Я сама чуть было не совершила ту же ошибку. Я тоже полагала, что Гёте сделан из того же теста, что и вы, и пока я пребывала в этом заблуждении, вы оставались правы: я была неспособна вкусить блаженство, которое меня ожидало. Четыре года — и скольких они стоили слез! — боролся Гёте, и вместе с ним все благосклонные божества, против уроков, внушенных мне вами. Четыре года я упрямо не хотела признаваться себе, что не любить гения невозможно.
Итак, вы проследовали за нами в зеленую гостиную, Иосиас. Вот теперь и потерпите там, пока уж я не закончу свой рассказ.
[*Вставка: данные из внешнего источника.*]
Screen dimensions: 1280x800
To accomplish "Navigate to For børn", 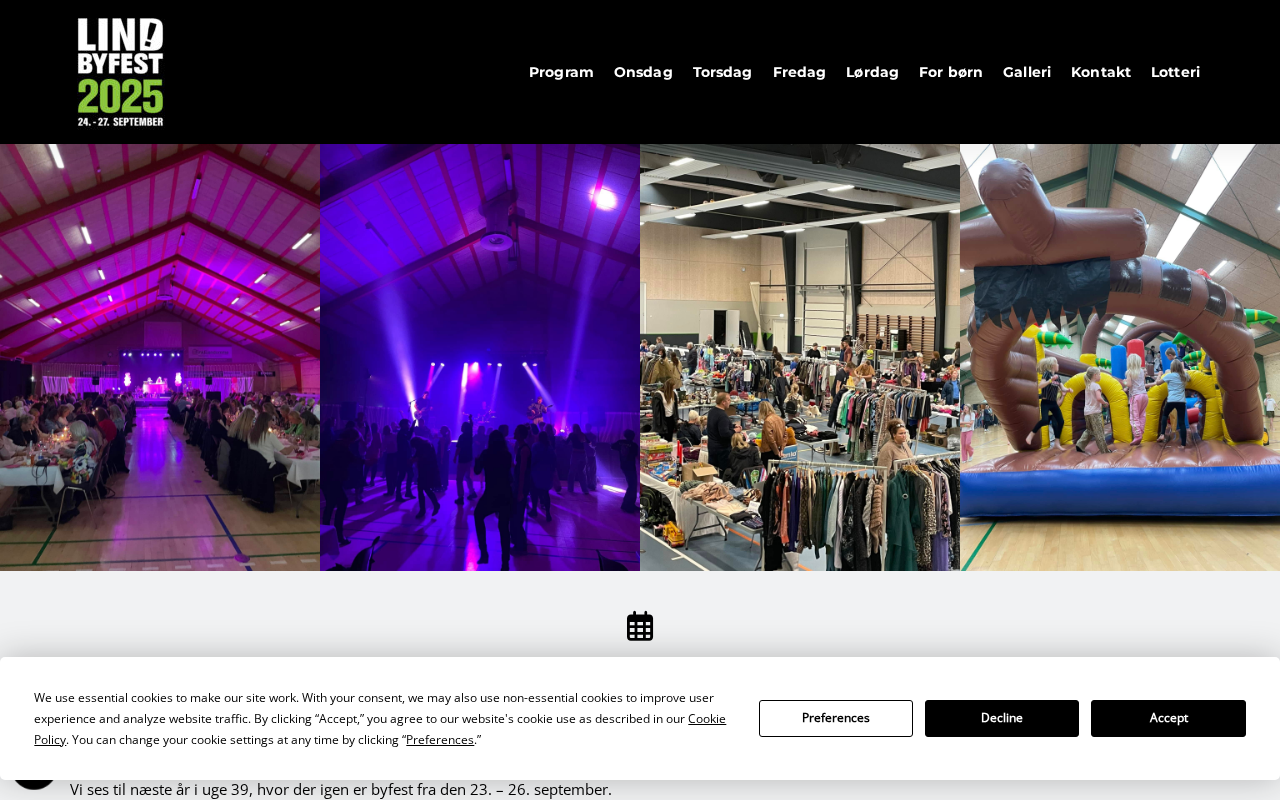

Герцог долго не шел спать; когда он, наконец, удалился, у Гёте сна не было ни в одном глазу, он находился в состоянии крайней взвинченности, да и к вину перед тем приложился основательно. Он просто накинулся на меня. Он безумствовал в опьянении, которое не могло исходить из его земного существа, и он увлек меня, все еще против моей воли. Блаженство мое росло, я познала вихрь его алчущей страсти, бурю его восторженных восклицаний, гром его карих глаз. В моей и его плоти не было ничего пошлого. Наше упоение было не от мира сего, оно вознесло нас к тем духовным высотам, которые лежат меж нами и вечностью и к низшей из которых нам, возможно, дозволено будет приблизиться после смерти. Да, Штейн, этот мужчина, этот человек, этот поэт в ту ночь на десятое октября восьмидесятого года впервые в моей жизни меня облагоделал… то есть обгальделил… Иосиас Штейн, я оговорилась. Я хочу сказать, этот германский гений в ночь на десятое октября восьмидесятого года невыразимо меня обдельгадил… (Задевает статуэтку, статуэтка чуть не опрокидывается.) Не бойтесь, я ничего не опрокину. Это Геракл, он покачнулся было, но видите, опять стоит спокойно. Его нужно только придержать за палицу.
Геракл падает. Госпожа фон Штейн начинает собирать осколки.
Что ж, я, кажется, обязана дать вам кое-какие объяснения.